In the early 1980s, Korean War vet and firearms inventor John Andersen (sometimes-spelled Anderson) thought out the concept of a gas-operated, automatic-fire shotgun for military and police use. His gun would allow full-auto (up to 240 rounds per minute) fire of new and advanced 12-gauge shells, be rapidly reloaded via a 10-round cassette, and still be small and compact enough (17 pounds) for the average foot soldier to carry into combat.
To accomplish this, he envisioned a reciprocating barrel with a fixed gas piston enclosed in a cylinder. When the gun fired, the barrel pushed forward and the action, set in a bullpup style behind the trigger group, ejected the spent shell hull and loaded another in what we would consider a very complicated process.
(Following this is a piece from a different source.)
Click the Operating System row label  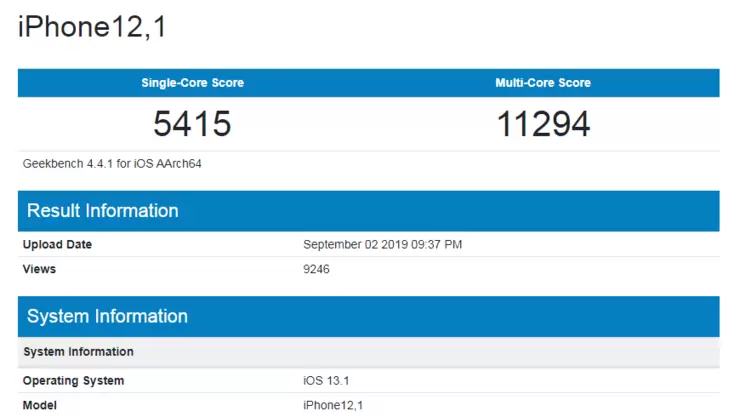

This unique action gave the gun (which turned out looking rather industrial anyway) a very distinctive ‘jackhammer’ style of operation when firing that led to its nickname. If the trigger was kept depressed after the first shot, the weapon would continue cycling, thus producing automatic fire until the trigger was let up or the weapon ran out of ammunition. There was no option for single-shot fire; the gun was full-auto only commenting directly on its philosophy of use.
The 20.75-inch smoothbore barrel gave a 31.10-inch overall length and a weight (unloaded) of ten pounds. Polymers were used as much as possible in the firearm to keep weight low, in itself was a very visionary concept for 1982. At the time, the Glock 17 aka “the plastic fantastic” was only then being introduced into the US.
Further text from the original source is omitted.